◆ Given instruction 1 ◆
Answer these from the passage on bringing a camera along when clothes shopping:
(a) What does the writer take a picture of in the dressing room?
(b) Which item of clothing does the writer say they will no longer wear?
(c) What does the acronym C.R.A.P. stand for in the passage?
◆ Given instruction 2 ◆
Carry on the passage about bringing a camera along when clothes shopping, picking up right after its last sentence.

◆ Source ◆
______________________________

Anyway, one of the reasons I take my digital camera with me, when I go clothes shopping, is to see how the apparel looks if it were to appear in a picture. So I try on a blouse, or a pair of jeans, and then take a picture of myself in the dressing room mirror... just to see if the clothes, and the camera, really do add 5 lbs, or if the hem falls unfortunately, or even if the bustular darts point the wrong way. No more zippered bras for me. Trust me, it only took one, or three, instances of a clothing malfunction in a Starbuck's, aka "The Nipplepsy Incidents Of 2004" to turn this consumer into a Cautious-Reinforcement-Apparel-Purchaser, or C.R.A.P!

______________________________

◆ Information supplied ◆
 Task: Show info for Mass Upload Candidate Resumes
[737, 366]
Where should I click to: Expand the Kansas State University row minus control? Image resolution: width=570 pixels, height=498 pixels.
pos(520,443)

______________________________

◆ Exercise result 1 ◆
(a) Themselves in the dressing room mirror, wearing the clothes being tried on.
(b) Zippered bras.
(c) Cautious-Reinforcement-Apparel-Purchaser.

◆ Exercise result 2 ◆
There is nothing like listening to your body, when it has something to say. This year my girls, aka my boobs, said "Carly, you really do need to get some new boob hammocks for us. A surge would be good. NOW!" So, It was either listen to the girls, or face their retreat... which wouldn't be good at all. They have been trying to get away from me as it is. It's ok though, they don't go far, when they go missing I know I can always find them bringing up the rear. :) So, it was off to Wal-Mart for me. LOL. I used to buy really expensive underthings, but then one day it occurred to me that Alan is usually the only one who sees them, so I decided to get one or two special things a year, and the rest of the time I would purchase the more affordable varieties at Target, Wal-Mart or online at the Hanes web site, but at Christmas time it's another story.

Every December I treat myself to something fabulous at Victoria's Secret. It makes me feel special. Wearing something fabulous, or maybe even a little naughty, underneath your outer clothing, can make you feel like a million bucks. You know? But for my birthday however, I will probably be feeling a little more like $3.98. ;)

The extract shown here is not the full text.